50 Years Ago: Labour Unrest
The Shipbuilders and Repairers of the Thames are on strike for a 15s increase, while the Miners are balloting as to whether they shall strike to enforce their claims of a 6-hour day, 30 per cent on wages, and nationalisation of the mines.
It is a favourite dodge of capitalist heads to lay the cause of these actions of the workers on “Bolshevik agitators”. But one simple fact puts this nonsense out of court.
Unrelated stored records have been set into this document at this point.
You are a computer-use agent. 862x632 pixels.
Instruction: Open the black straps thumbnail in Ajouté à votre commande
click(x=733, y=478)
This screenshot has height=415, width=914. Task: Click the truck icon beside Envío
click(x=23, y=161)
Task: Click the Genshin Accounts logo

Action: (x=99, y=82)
If the unrest was due to any organised agitation, clearly it would have one object or set of objects and follow a co-ordinated policy to obtain them. . . .
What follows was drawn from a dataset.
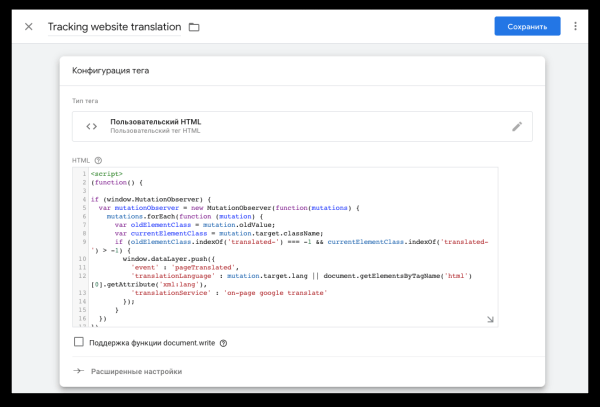Click the pencil icon to edit tag type
The height and width of the screenshot is (407, 600).
pos(516,126)
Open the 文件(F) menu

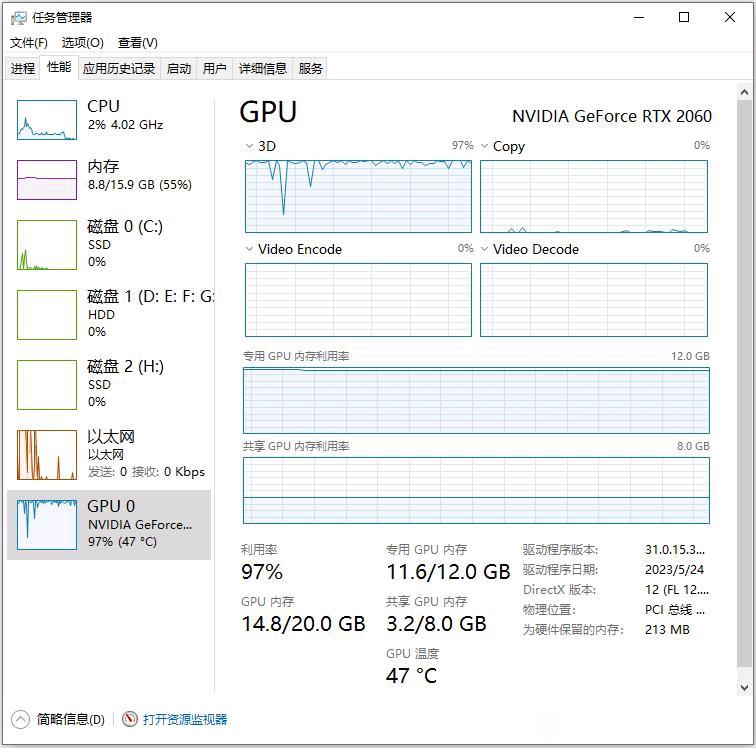coord(28,43)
A calm examination of the situation will reveal that the main factors behind the great unrest are, the high cost of living and, of greater importance, the dread of increase in the large amount of unemployment already existing with the further demobilisation of soldiers and closing down of various Government departments.
Not until the working class own and control the means of production and distribution will they be able to adjust the hours of labour to the requirements of society and the number able to work. To do this they must first understand and accept the principles of Socialism, then set to work to establish it by organising to take control of political power for the purpose of wresting the means of life from the hands of the master class. Only then will the “unrest” disappear — through its cause being abolished.
[From an article—Labour Unrest—by Jack Fitzgerald in the Socialist Standard, March 1919].